Task objective:
Copy the rows from the beginning through the line with "click(x=21, y=196)", swapping "GUI agent" for "computer-use agent" and keeping everything else the same.

Rows from a data collection
▬▬▬▬▬▬
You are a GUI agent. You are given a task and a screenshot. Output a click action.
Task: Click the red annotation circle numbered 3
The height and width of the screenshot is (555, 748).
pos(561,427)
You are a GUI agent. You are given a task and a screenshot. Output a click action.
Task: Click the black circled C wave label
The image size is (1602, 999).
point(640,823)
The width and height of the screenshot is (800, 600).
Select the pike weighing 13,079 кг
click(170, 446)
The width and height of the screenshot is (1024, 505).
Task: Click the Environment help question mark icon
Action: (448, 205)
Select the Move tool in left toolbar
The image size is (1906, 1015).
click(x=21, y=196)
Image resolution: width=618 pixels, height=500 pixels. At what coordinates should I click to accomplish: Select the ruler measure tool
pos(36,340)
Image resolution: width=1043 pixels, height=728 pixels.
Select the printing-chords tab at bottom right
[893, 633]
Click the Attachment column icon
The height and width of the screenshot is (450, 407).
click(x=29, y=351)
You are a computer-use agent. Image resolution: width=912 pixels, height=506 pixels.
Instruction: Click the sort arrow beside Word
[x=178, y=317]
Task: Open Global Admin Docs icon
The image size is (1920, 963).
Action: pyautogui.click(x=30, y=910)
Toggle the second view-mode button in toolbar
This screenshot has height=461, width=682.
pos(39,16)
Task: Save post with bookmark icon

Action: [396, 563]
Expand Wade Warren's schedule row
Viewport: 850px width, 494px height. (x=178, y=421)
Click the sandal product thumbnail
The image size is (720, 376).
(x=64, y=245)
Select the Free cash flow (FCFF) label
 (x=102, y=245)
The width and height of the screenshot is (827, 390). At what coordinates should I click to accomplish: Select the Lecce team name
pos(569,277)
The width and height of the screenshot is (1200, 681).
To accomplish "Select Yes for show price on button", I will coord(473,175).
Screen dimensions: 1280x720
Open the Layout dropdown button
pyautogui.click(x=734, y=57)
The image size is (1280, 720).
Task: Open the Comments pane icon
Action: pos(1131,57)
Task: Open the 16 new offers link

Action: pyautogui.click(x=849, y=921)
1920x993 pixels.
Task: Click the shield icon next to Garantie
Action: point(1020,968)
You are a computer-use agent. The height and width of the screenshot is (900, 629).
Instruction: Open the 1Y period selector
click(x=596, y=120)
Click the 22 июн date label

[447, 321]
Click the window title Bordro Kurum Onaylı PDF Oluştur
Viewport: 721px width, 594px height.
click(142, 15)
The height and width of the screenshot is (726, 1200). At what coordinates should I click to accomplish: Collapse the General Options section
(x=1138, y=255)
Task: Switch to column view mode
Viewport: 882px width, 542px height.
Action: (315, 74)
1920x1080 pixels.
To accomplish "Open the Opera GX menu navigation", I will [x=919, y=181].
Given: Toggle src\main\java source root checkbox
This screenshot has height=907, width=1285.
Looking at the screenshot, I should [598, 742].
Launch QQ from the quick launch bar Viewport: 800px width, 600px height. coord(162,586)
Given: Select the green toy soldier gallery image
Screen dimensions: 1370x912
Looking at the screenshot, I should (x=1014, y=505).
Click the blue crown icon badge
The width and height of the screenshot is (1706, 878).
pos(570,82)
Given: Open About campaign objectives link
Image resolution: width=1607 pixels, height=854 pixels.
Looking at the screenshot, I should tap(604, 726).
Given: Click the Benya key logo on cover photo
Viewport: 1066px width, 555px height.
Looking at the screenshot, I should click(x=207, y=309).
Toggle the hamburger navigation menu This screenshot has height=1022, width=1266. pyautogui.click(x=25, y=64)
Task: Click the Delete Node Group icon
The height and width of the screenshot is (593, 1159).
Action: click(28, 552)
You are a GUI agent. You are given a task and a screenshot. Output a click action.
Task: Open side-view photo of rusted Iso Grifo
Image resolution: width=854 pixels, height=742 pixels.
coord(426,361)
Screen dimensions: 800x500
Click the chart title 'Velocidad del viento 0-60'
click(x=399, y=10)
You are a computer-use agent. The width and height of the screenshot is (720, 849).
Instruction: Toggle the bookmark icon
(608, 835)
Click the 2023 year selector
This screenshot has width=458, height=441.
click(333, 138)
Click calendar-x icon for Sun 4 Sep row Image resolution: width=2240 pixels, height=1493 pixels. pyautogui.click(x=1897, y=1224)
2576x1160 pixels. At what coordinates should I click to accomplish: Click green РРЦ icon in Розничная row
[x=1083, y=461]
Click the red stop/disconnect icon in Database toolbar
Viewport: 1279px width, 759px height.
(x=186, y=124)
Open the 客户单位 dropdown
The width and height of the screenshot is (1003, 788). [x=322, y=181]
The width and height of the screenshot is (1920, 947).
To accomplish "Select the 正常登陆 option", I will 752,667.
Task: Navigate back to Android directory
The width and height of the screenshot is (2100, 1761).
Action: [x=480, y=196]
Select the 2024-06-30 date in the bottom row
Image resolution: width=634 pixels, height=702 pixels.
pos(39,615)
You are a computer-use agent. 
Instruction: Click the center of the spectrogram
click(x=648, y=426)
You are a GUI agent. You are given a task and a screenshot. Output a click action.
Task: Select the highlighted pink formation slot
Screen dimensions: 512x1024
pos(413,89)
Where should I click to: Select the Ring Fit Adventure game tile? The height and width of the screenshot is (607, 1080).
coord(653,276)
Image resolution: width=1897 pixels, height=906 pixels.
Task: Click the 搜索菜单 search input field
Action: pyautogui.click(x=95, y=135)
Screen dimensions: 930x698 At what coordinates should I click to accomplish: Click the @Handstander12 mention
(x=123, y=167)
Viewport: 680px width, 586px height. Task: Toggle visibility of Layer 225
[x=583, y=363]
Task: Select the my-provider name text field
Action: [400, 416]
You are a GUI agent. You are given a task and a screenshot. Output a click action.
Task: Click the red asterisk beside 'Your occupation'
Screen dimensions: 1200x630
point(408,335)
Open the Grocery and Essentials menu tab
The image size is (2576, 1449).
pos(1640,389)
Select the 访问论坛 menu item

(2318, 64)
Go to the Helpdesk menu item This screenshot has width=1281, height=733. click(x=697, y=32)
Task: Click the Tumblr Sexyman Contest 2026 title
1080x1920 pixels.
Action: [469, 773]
▬▬▬▬▬▬
Task response:
You are a computer-use agent. You are given a task and a screenshot. Output a click action.
Task: Click the red annotation circle numbered 3
The height and width of the screenshot is (555, 748).
pos(561,427)
You are a computer-use agent. You are given a task and a screenshot. Output a click action.
Task: Click the black circled C wave label
The image size is (1602, 999).
point(640,823)
The width and height of the screenshot is (800, 600).
Select the pike weighing 13,079 кг
click(170, 446)
The width and height of the screenshot is (1024, 505).
Task: Click the Environment help question mark icon
Action: (448, 205)
Select the Move tool in left toolbar
The image size is (1906, 1015).
click(x=21, y=196)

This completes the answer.